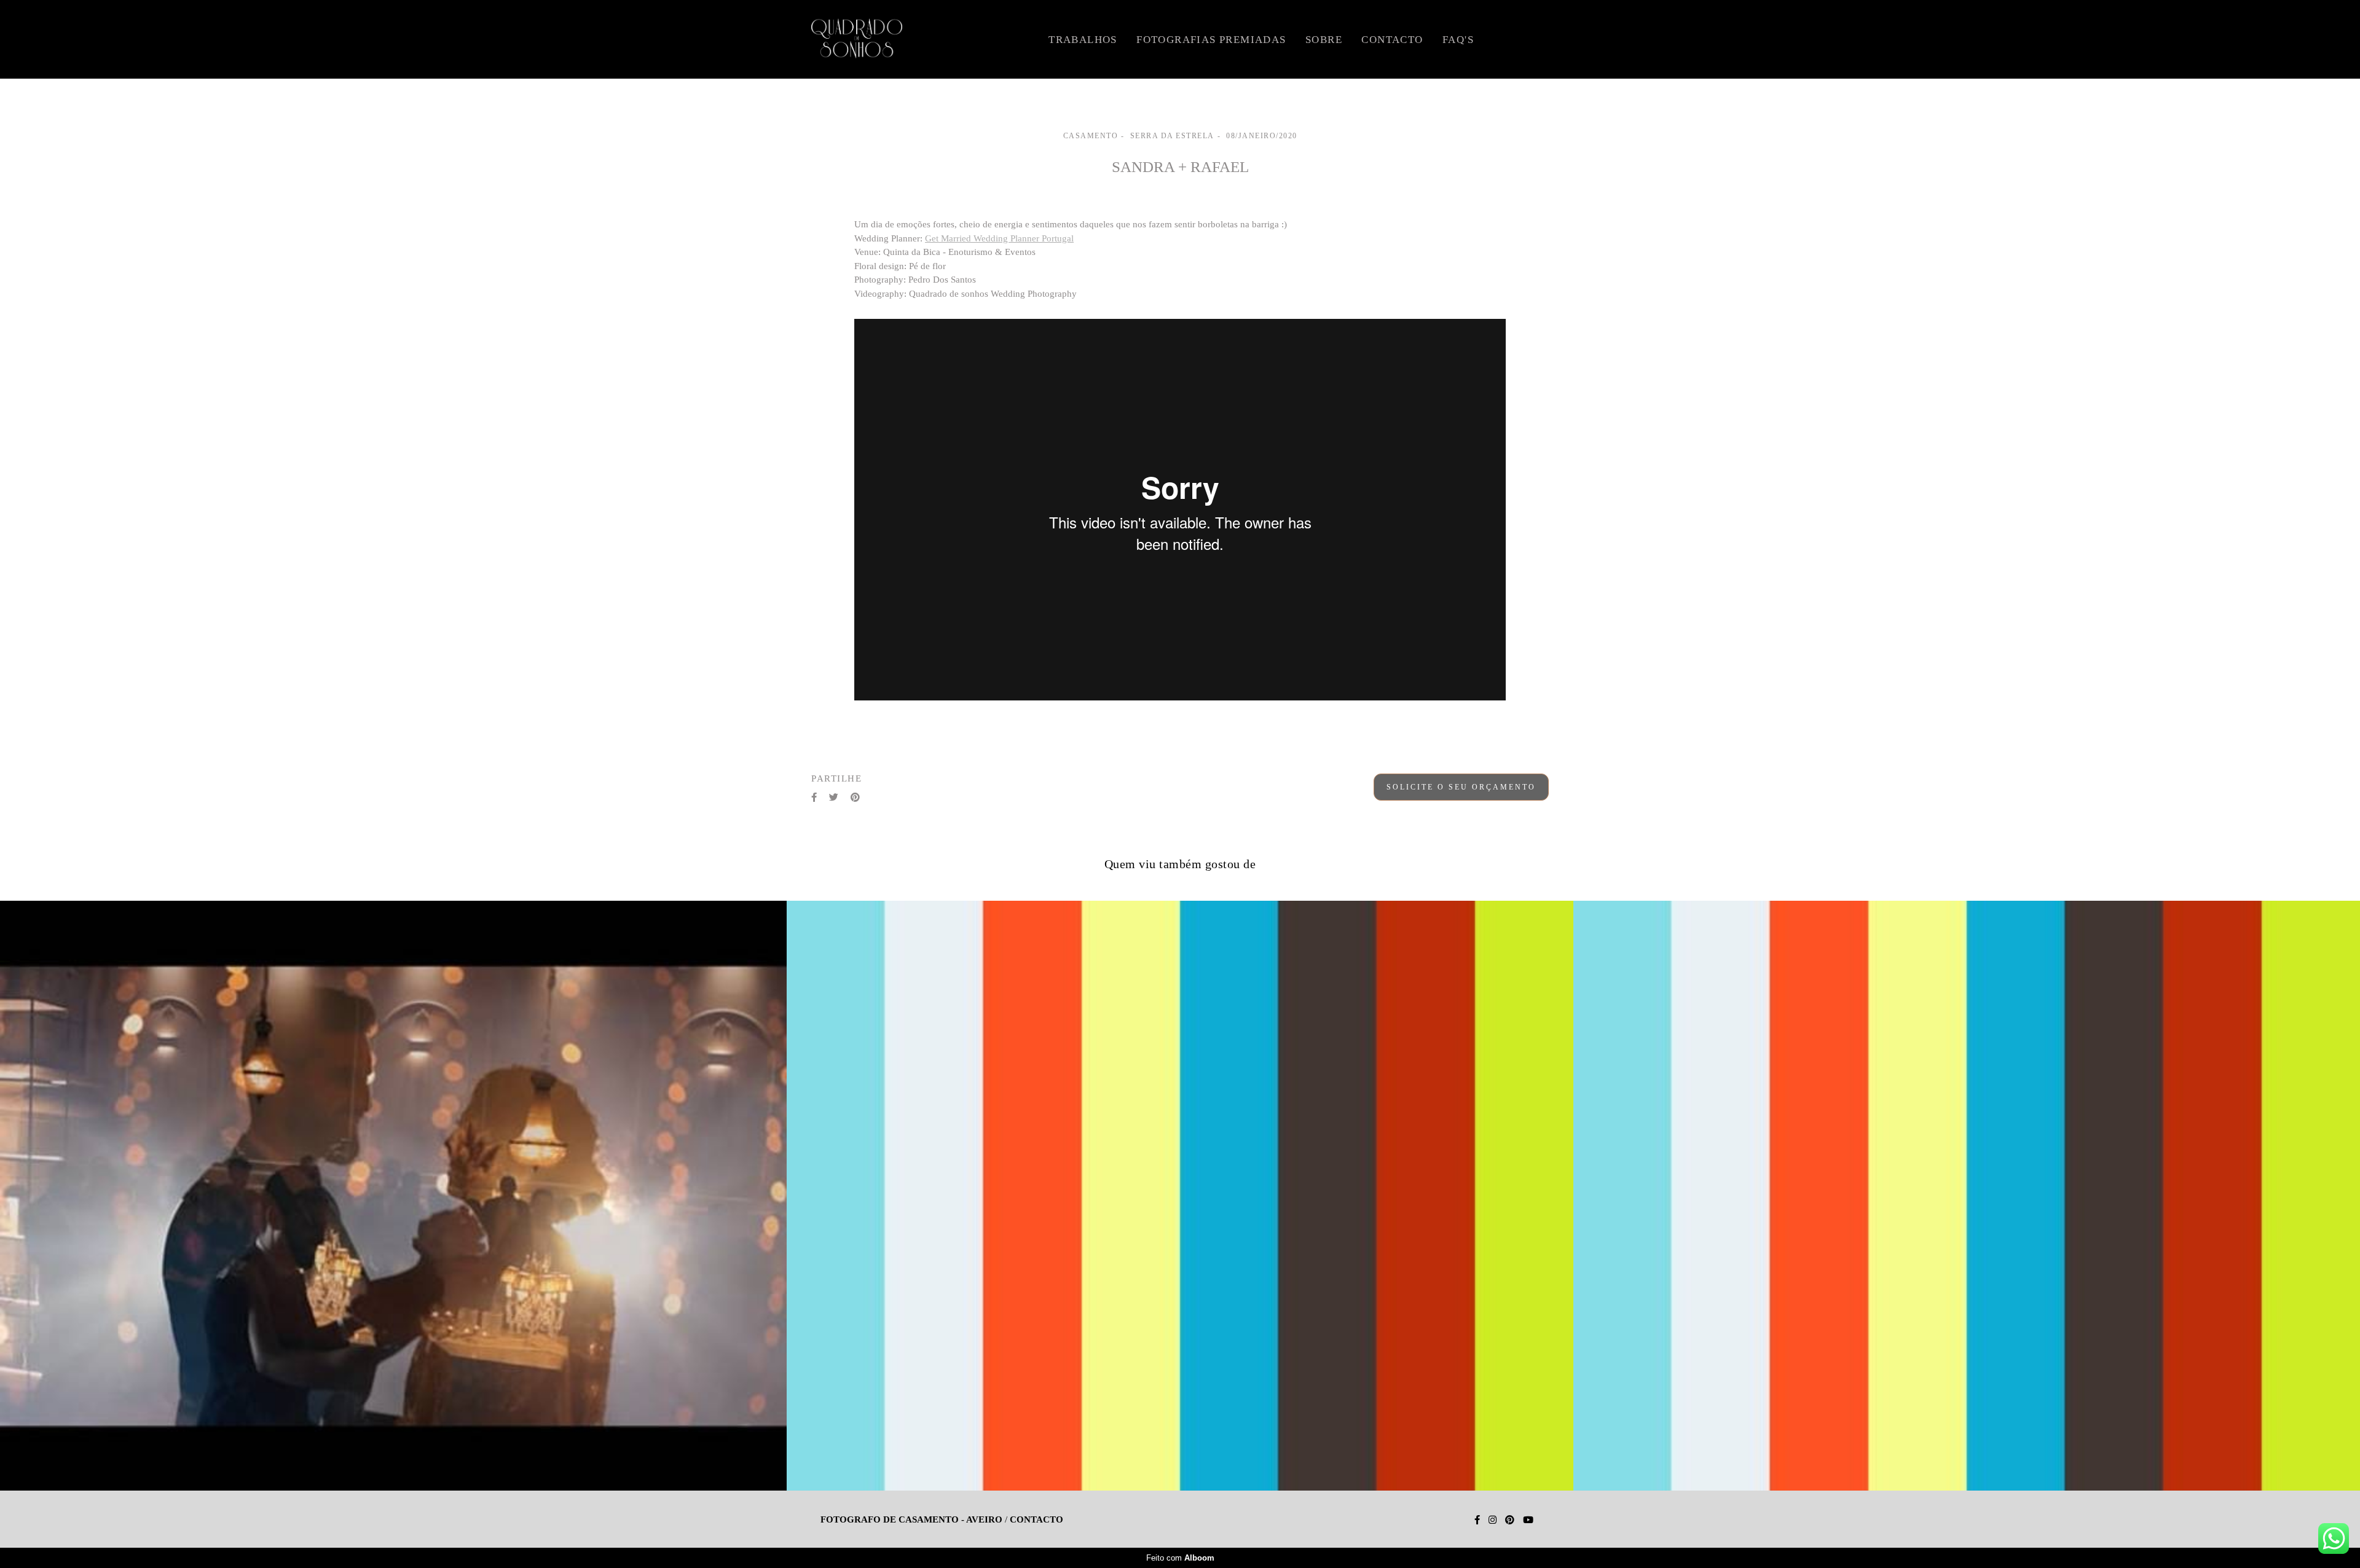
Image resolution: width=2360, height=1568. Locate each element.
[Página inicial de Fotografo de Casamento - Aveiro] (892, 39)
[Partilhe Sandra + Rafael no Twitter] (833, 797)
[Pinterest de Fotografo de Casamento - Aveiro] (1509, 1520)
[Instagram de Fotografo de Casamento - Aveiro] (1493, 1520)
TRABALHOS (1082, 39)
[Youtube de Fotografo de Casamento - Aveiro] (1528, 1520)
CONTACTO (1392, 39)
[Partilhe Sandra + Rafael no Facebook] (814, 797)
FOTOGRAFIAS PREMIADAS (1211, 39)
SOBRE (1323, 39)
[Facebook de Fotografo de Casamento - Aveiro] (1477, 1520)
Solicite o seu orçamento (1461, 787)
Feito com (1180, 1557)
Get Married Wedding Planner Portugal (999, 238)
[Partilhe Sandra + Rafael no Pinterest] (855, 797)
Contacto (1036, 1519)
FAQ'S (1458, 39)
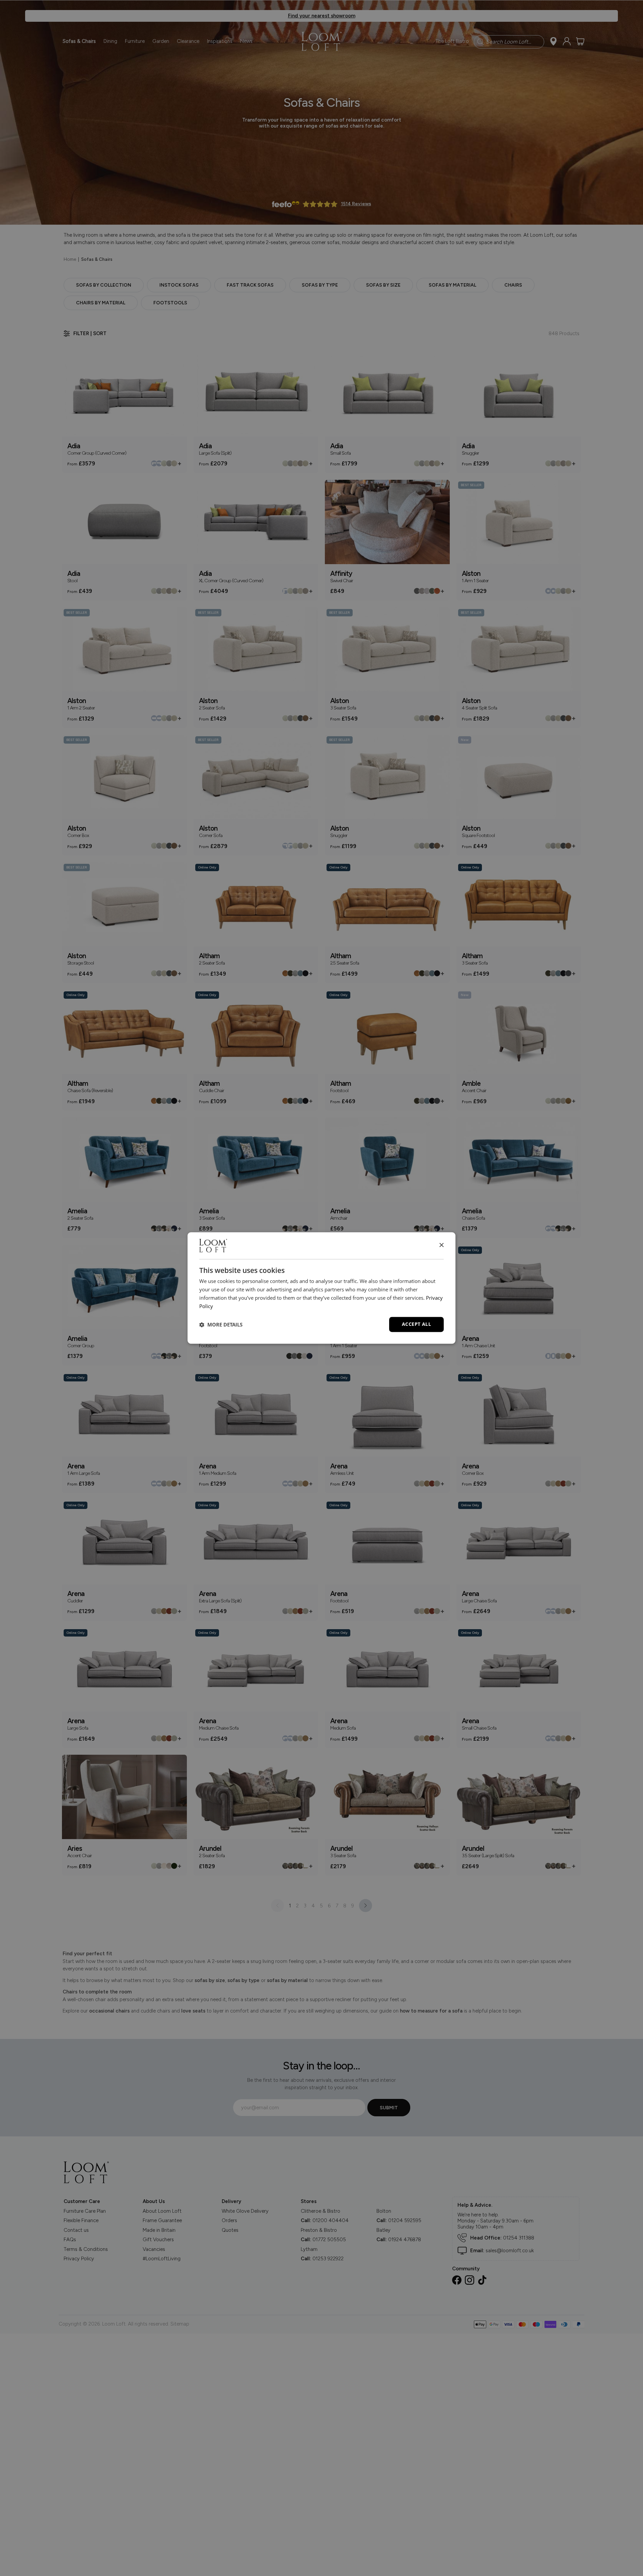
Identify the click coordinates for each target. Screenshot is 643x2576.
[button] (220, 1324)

---

### [Exercise]
Each line of the entries holding the string "Rafael" should be found and copied.

### [Task answer]
[Partilhe Sandra + Rafael no Twitter] (833, 797)
[Partilhe Sandra + Rafael no Facebook] (814, 797)
[Partilhe Sandra + Rafael no Pinterest] (855, 797)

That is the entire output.